En önemlisi, yükselen küresel faiz oranlarının Küresel Güney’de daha da fazla borç krizine yol açması muhtemeldir. Bu yoksul ülkelerdeki toplam borç, GSYİH’nın ortalama% 207’sini oluşturan tüm zamanların en yüksek seviyesinde. GSYİH’nın% 64’ü olan kamu borcu, otuz yılın en yüksek seviyesinde, yaklaşık yarısı yabancı para birimi cinsinden ve beşte ikisinden fazlası geri çekilebilecek yabancı yatırımcılar tarafından tutuluyor. En yoksul ülkelerin yaklaşık% 60’ı zaten borç servisi konusunda sıkıntıda ya da onlardan muzdarip olma riski altında. Bu, Sri Lanka ekonomisinin çökmesine ve yozlaşmış hükümetinin devrilmesine yol açtı.

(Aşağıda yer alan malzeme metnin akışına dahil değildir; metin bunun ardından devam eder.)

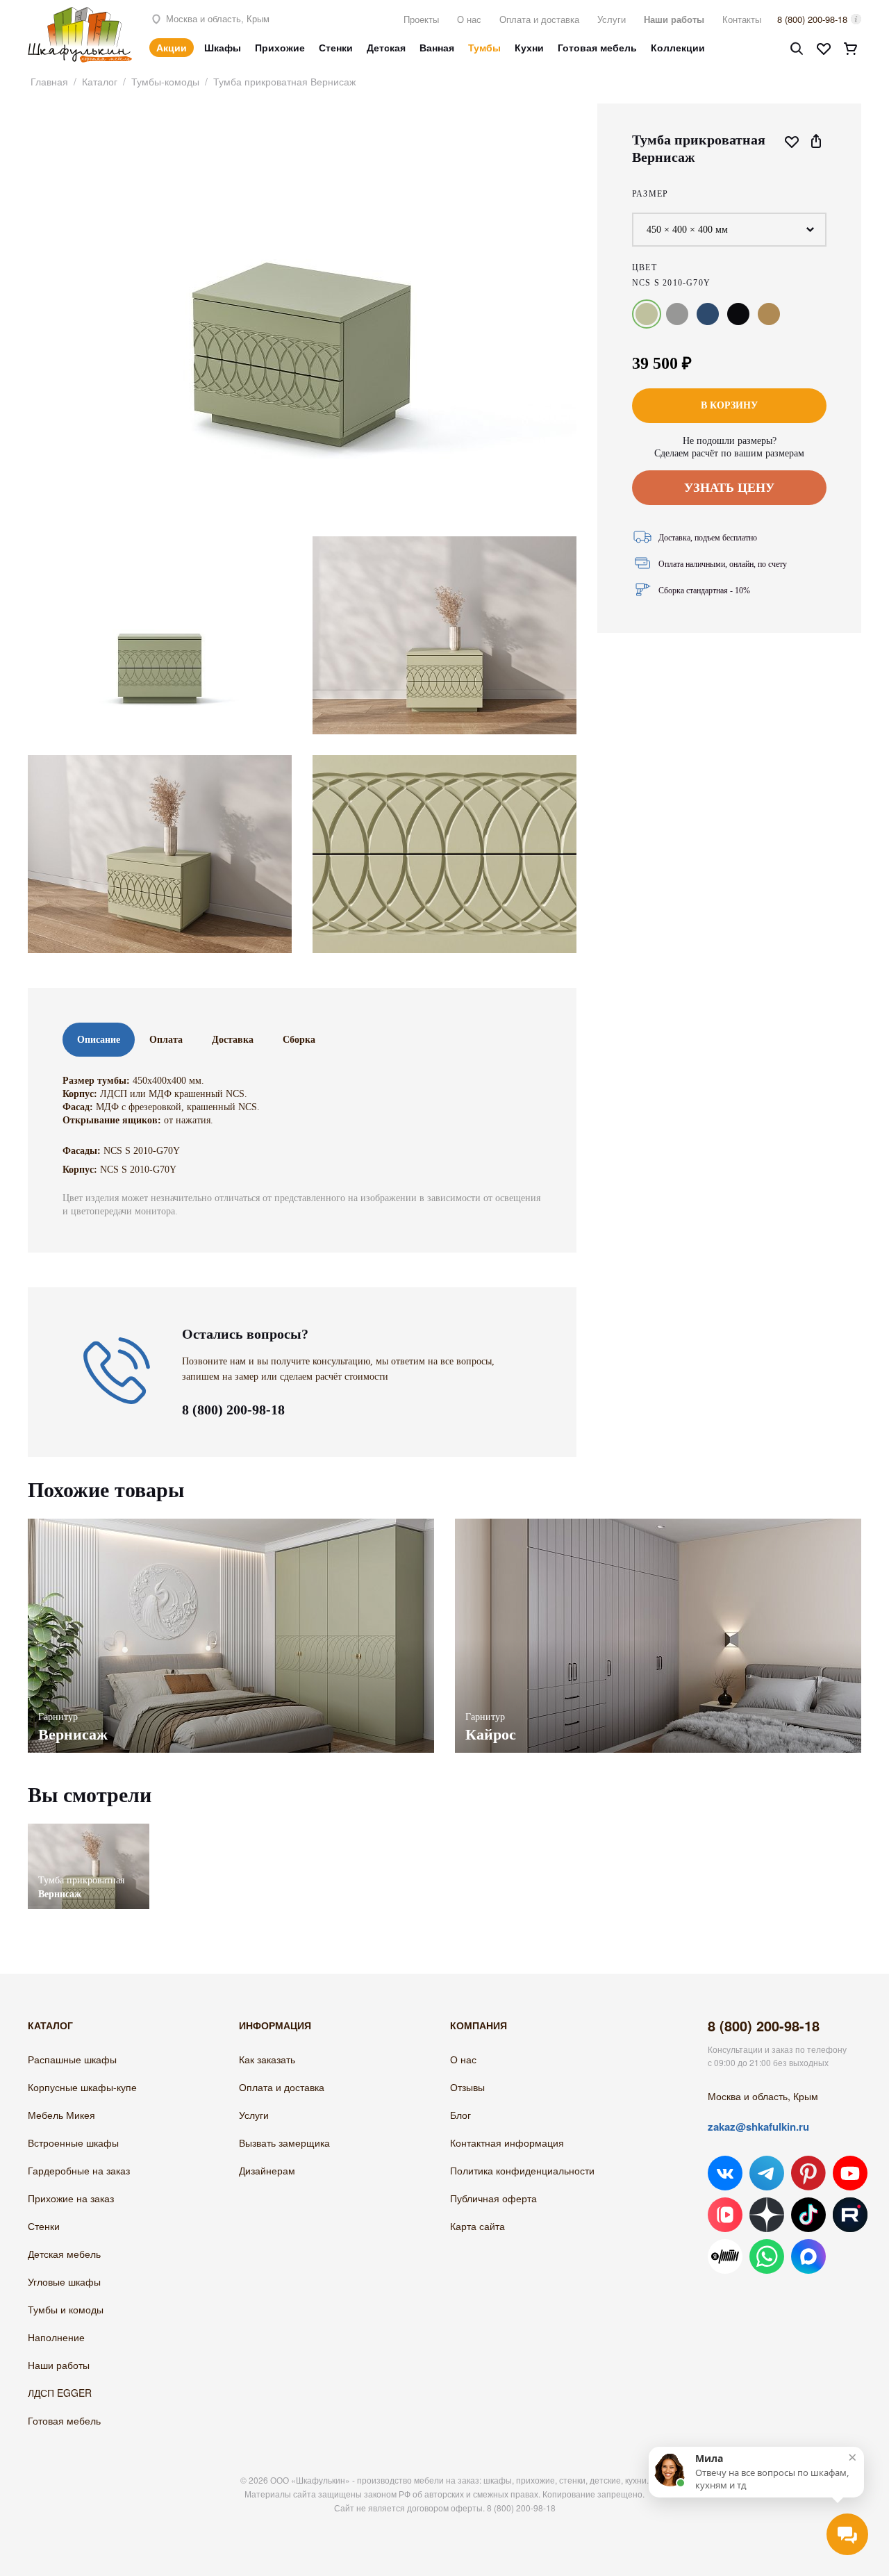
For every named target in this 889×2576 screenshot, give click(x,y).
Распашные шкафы (72, 2059)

Ve daha önceki birçok notta özetlediğim gibi, büyük gelişmiş ülkelerdeki şirket borçları da tüm zamanların en yüksek seviyesindedir ve şirketlerin% 20’sine kadarı borçlarına hizmet etme maliyetinin altında kar elde etmektedir: sözde “zombi” şirketler. Bu, şirket borcunun çöküşü için saatli bir bomba olmaya devam ediyor. Ve geri sayım sıfıra yakın.